Martial Solal avait joué à Paris, salle Gaveau en trio avec Guy Pedersen (contrebasse) et Daniel Humair (batterie) pour le premiers concerts de Jazz donnés dans cette salle vouée à la musique dite classique. C'était le 3 mai 1962 et le 11 décembre 1963. Je n'y étais pas mais j'ai une excuse valable. Je n'étais pas né.
Pour clore sa carrière sur scène, jusqu'à nouvel ordre, Martial Solal avait donc décidé de revenir à Gaveau mais en sa seule compagnie le mercredi 23 janvier 2019. Daniel Humair était dans la salle comme auditeur.
Ce concert est désormais accessible à tous mais pas dans son intégralité.
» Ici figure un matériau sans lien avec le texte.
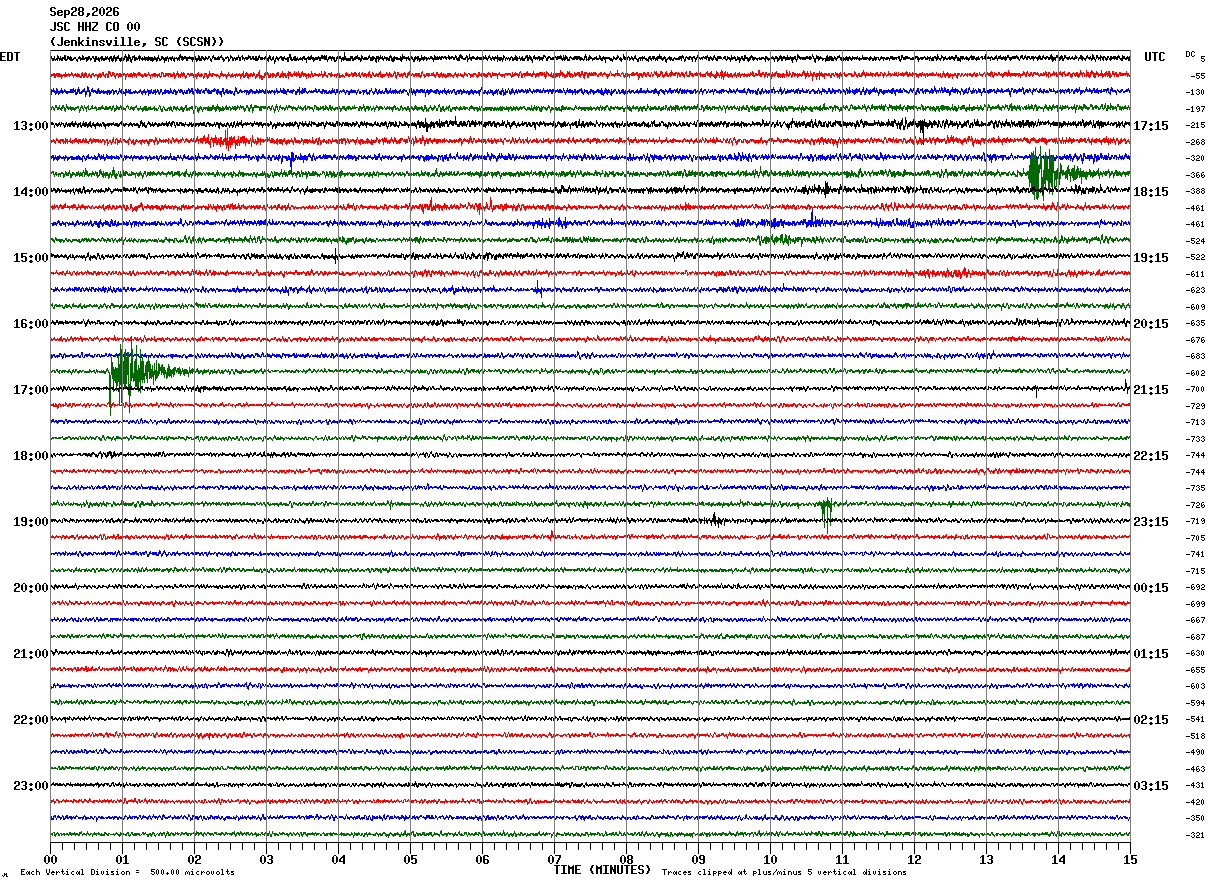Click the Sep28,2026 date header

(x=84, y=12)
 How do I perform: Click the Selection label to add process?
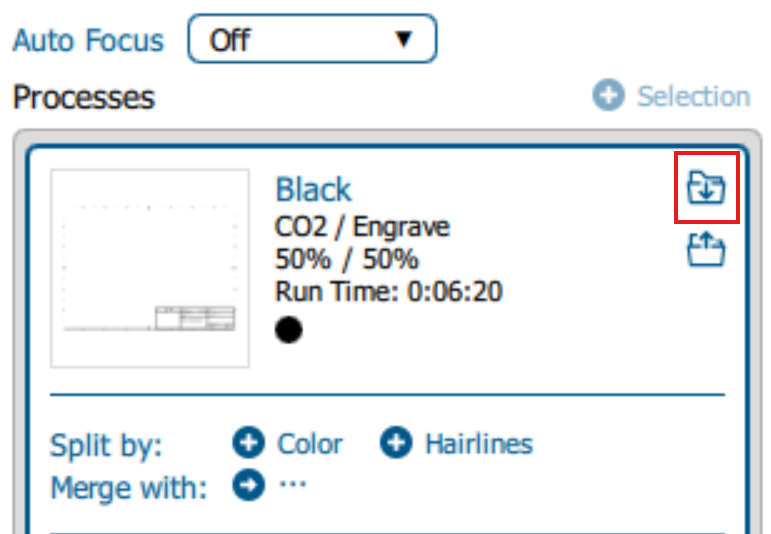point(694,96)
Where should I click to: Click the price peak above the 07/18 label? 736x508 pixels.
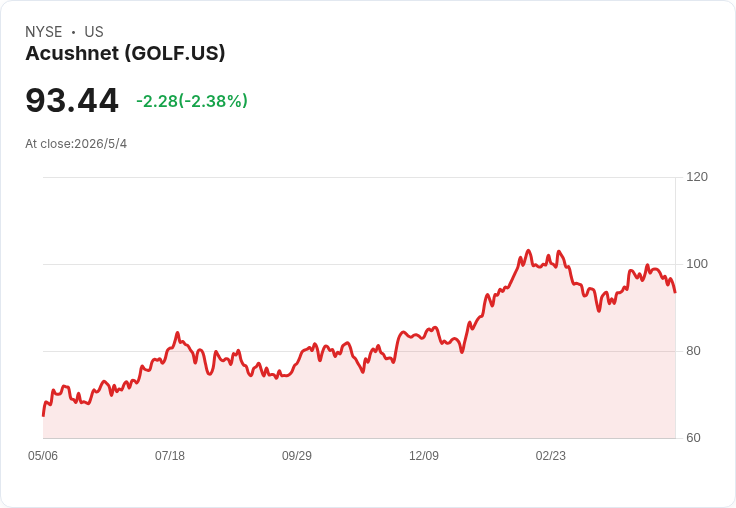coord(177,333)
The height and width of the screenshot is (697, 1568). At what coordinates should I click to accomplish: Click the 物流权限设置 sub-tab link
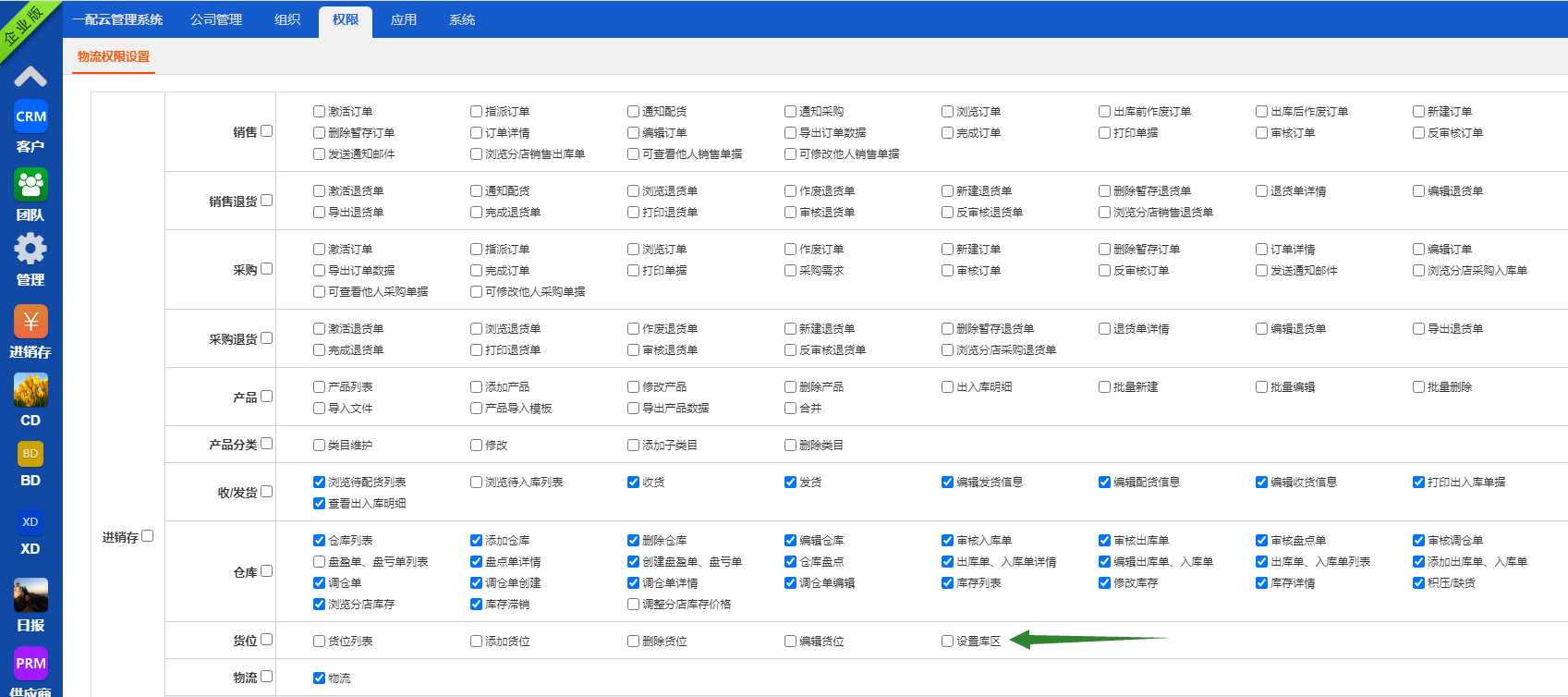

Certains morceaux du concert ont disparu dans cette édition mais ce qui reste vaut l'acquisition. En musique, le diamant est vendu au même prix que le plastique. Ici, c'est un diamant taillé de la plus belle eau vendu au même prix que n'importe quelle collection de tubes (le tube est un cylindre brillant à l'extérieur et creux à l'intérieur comme l'expliquait Boris Vian, ingénieur centralien et musicien, chanteur, producteur, critique de musique, écrivain). Profitez en, lectrices sélectives, lecteurs exigeants. La pochette de l'album est ornée d'une peinture d'Anna Solal, l'épouse de Martial. A apprécier en grand sur la pochette du vinyle. Texte de présentation par Martial Solal en français et en anglais.
Pour commencer, " I can't get started " (1), morceau fétiche de son ami Dizzy Gillespie. Non pas, comme l'explique Martial, parce qu'il n'arrive pas à démarrer mais pour se débarrasser de cet air qui lui trottait dans la tête depuis plusieurs jours.
Après cet échauffement, Martial Solal attaque directement le morceau le plus long du concert (11'40), une composition personnelle qui donne son titre à cet album , " Coming Yesterday " (2). Seul au piano, Martial Solal joue piano, contrebasse & batterie. Les échanges d'un trio en solo. Eblouissant. Cf vidéo sous cet article. Pour comparer, écoutez justement la version en trio avec NHOP (contrebasse) & Daniel Humair (batterie) qui ouvre un album majeur de Martial Solal, " Suite for trio " (1978). Martial Solal l'a joué aussi récemment en duo avec Dave Liebman (saxophones).
Vient ensuite un hommage à son Maître, Duke Ellington avec un " Medley Ellington " (3) dont Martial Solal a le secret. Evidemment, " Caravan " y figure mais pas seulement. Je vous laisse trouver les thèmes ellingtoniens, cachés dans le labyrinthe solalien, lectrices exigeantes, lecteurs sélectifs.
Après quoi, un petit jeu typique de Martial Solal. Transformer une comptine enfantine sans intérêt, " Frère Jacques " en une composition intéressante ," Sir Jack " (4). Soyez bien attentifs, lectrices exigeantes, lecteurs sélectifs car ce thème est un fil rouge qui revient régulièrement, sous diverses formes, dans les morceaux suivants du concert. Je vous laisse le plaisir de les trouver. Cf extrait audio au dessus de cet article.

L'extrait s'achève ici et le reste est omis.